# [What you are asked to do]
Nothing before the line containing "Accetto (137, 2549)" should appear; please restate that line and every later line word for word through the end of the listing.
━━ Task inputs
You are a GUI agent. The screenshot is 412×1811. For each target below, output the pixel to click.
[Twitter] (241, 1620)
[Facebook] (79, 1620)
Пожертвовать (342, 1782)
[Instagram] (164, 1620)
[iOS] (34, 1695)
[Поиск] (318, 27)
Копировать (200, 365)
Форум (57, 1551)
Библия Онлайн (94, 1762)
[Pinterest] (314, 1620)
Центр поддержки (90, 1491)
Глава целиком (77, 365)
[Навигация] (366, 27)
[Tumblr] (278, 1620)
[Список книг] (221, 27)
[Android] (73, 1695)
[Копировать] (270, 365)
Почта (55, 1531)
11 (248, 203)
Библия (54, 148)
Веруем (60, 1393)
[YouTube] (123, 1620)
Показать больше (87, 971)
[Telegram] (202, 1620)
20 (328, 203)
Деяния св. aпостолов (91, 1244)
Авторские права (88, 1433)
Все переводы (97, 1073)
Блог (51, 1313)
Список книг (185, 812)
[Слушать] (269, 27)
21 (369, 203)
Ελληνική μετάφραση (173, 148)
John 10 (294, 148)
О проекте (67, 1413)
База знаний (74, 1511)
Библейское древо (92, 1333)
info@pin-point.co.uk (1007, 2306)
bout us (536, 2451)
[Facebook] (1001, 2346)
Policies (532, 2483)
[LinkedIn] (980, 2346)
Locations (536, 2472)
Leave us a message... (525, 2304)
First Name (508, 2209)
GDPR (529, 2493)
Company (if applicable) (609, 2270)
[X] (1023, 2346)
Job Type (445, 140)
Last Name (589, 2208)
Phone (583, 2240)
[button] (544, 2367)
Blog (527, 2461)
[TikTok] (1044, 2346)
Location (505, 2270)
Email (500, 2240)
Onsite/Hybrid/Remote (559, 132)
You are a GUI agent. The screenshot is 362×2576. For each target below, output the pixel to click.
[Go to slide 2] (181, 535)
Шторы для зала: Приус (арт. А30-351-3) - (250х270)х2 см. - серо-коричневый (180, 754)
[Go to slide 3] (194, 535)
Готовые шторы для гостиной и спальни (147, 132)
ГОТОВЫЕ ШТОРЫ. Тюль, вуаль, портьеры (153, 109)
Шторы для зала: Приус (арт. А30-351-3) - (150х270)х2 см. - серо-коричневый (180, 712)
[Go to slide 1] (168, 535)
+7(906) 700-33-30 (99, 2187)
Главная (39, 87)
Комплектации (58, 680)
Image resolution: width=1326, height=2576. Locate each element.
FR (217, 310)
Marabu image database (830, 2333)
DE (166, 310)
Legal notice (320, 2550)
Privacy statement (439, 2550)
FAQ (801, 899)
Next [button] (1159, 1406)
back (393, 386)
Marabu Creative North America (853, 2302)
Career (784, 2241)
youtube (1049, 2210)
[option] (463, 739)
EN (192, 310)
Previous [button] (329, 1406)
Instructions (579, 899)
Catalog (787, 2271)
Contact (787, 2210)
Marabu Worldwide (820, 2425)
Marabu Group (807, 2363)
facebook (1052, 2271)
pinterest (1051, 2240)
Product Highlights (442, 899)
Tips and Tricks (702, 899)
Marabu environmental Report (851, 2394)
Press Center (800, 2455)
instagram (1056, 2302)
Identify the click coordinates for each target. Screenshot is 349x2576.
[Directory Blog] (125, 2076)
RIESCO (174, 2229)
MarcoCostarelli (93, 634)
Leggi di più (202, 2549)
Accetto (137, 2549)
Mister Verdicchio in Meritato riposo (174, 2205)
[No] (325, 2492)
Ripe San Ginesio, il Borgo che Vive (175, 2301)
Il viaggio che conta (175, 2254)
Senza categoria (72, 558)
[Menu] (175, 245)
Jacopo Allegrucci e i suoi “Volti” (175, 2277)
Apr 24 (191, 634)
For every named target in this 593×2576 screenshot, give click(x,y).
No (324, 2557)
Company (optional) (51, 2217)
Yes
━━━━
# [Answer box]
Accetto (137, 2549)
Mister Verdicchio in Meritato riposo (174, 2205)
[No] (325, 2492)
Ripe San Ginesio, il Borgo che Vive (175, 2301)
Il viaggio che conta (175, 2254)
Senza categoria (72, 558)
[Menu] (175, 245)
Jacopo Allegrucci e i suoi “Volti” (175, 2277)
Apr 24 (191, 634)
For every named target in this 593×2576 screenshot, give click(x,y).
No (324, 2557)
Company (optional) (51, 2217)
Yes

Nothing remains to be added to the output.